BEGIN

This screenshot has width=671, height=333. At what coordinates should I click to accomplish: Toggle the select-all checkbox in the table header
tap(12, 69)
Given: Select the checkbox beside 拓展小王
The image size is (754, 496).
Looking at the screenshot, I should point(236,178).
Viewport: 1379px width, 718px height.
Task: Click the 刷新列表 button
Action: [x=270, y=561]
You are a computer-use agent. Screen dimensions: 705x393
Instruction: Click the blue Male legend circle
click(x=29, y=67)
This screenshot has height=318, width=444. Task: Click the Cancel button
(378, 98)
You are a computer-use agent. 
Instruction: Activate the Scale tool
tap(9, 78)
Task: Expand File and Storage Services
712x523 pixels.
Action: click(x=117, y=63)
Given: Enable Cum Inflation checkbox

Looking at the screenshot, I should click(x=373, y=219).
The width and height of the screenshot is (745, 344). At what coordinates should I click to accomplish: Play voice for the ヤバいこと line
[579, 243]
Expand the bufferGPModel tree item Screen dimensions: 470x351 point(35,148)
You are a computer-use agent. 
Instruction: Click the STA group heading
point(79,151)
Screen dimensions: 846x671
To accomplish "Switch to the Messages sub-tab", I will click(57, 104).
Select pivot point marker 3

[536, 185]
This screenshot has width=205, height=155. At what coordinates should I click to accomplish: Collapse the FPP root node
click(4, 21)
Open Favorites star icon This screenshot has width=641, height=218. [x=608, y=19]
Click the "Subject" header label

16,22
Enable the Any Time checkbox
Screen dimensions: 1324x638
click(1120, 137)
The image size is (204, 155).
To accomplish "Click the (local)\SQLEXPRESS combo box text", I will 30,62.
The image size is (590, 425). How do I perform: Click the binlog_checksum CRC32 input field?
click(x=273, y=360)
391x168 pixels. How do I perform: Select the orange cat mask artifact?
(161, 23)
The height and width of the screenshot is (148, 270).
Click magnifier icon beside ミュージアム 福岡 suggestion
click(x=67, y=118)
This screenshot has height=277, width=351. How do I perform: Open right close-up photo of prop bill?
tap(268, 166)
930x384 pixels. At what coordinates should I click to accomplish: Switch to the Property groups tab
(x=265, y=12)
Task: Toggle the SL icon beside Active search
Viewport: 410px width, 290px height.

END

Exercise goal: Find the count of lines in the data above where the word "will" occurs, and write down only that count.

Exercise answer: 2